## Job 1:
Answer these questions about the blog post, each on its own line:
(a) What did Angela insist the narrator not give the waitress?
(b) Where did the narrator stop the car after pulling into the driveway?
(c) What material was the hairbrush Angela brought back made of?
## Job 2:
Transcribe the blog post word for word, from "I had her drop" to "hollered and complained.".
## Job 3:
Pick up the blog post about Angela's bad mood after the waitress incident and continue it from its last sentence.

##### Text excerpt #####

Saturday, February 09, 2008

 

Stress Relief, Spanko Style

“Why were you so rude to that waitress?” I asked.

“Because she sucked,” Angela responded.

“We’ve had worse,” I opined. “Besides, she was very nice. The late food was more likely the fault of the kitchen rather than the waitress.”

“She still sucked. You just liked her because she was cute.”

“She wasn’t all that cute. Our daughters are way cuter.”

“But I’m not?”

Angela was in a snit. Yes, our waitress was slow an inexperienced. Yes, it took a long time for our food to arrive, even though the restaurant was not really busy. But the food was good and plentiful, and we were not in a hurry. And yet Angela made several impolite comments in a fairly loud voice that, if the waitress didn’t hear, some of the other patrons certainly did. Then Angela gave the poor girl quite a lecture when we were finished, and insisted that I not give her a tip. I tipped her anyway, mainly for putting up with Angela’s grumpiness without reacting.

When Angela gets like this, I must tread carefully. Our relationship is not one where Angela will purposely misbehave, or “brat” as many of you young ladies refer to that type of behavior. Usually, the best thing for me to do is to leave her alone for a bit, and then try to gently ask her what might be really bothering her. Sometimes it will be clear that the pain in her back (actual pain, not husband pain) will be flaring up, causing her to be rather touchy.

But sometimes she just needs a good spanking.

Since this is a spanking blog, and not one dedicated to marital relationships, it should be obvious which option I chose.

I pulled the car into the driveway, but stopped in front of the guest house. “What are you doing,” Angela inquired.

“Let’s go inside,” I responded. “We need to talk.”

When we were inside and I had closed the door behind us, I stated simply, “Go get a hairbrush.”

“I don’t want a spanking now.”

“Yes, but you need one. Go get the hairbrush.” Grumbling, Angela when to retrieve the requested implement.

I sat down on the couch, and Angela returned with the hairbrush, a nice, sturdy, wooden one. Angela may have said that she didn’t want a spanking, but we have several hairbrushes stashed in the guest house and she picked the heaviest one.

I had her drop her pants and told her to position herself over my lap. Still grumpling, she flopped herself down across my knees. I wasted no time in giving her about ten hard swats. Angela hollered and complained.

##### Raw data #####

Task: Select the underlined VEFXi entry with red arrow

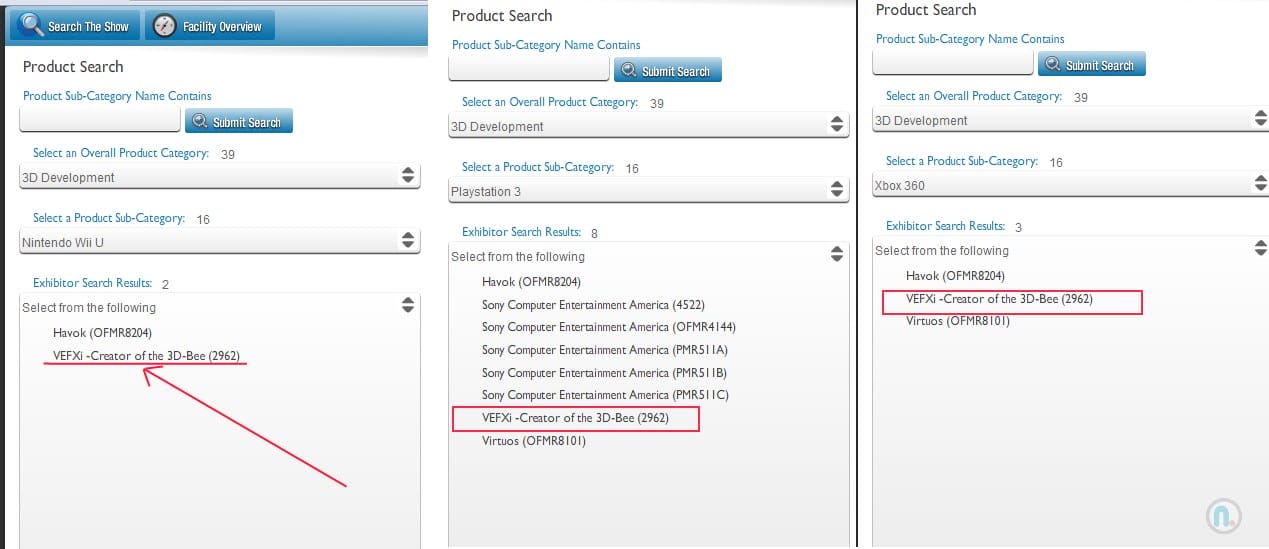Action: [x=146, y=356]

#####

## Right answer 1:
(a) A tip.
(b) In front of the guest house.
(c) Wood.

## Right answer 2:
I had her drop her pants and told her to position herself over my lap. Still grumpling, she flopped herself down across my knees. I wasted no time in giving her about ten hard swats. Angela hollered and complained.

## Right answer 3:
“Be quiet,” I told her sternly. “You need this and you know it. Now hold still and take this like a man!” That last bit was our little joke.

Angela relaxed and I resumed the spanking. I gradually increased the intensity and the rapidity, and I could feel her tense more and more. I paused briefly and rubbed her butt to let her relax a little, and to see how hot I had made her. I determined that her butt could take a little more pounding, so I applied the hairbrush again. She did not tighten up as much this time, so I knew that the paddling was working.

When I stopped, Angela let out a cleansing breath. I rubbed her broiled bottom again. “Thank-you,” she said, simply.

“Your welcome,” I responded. Angela sat up, and we talked and cuddled for a few minutes. After a while, Angela said, “We should get back to the main house to make sure Colette hasn’t burned it down yet.”

“Not yet,” I responded. “We’re not quite done yet. Go get a paddle.”

This time there was no grumbling. Angela scuttled off, and returned with her favorite paddle. I piled the sofa cushions up, and then had her bend over them so as not to put too much pressure on her back. Then I gave her ten good, hard whacks, making her count and thank me for each one. At the conclusion, I rubbed her butt a little more, then she fetched her pants and we returned to the barnhouse.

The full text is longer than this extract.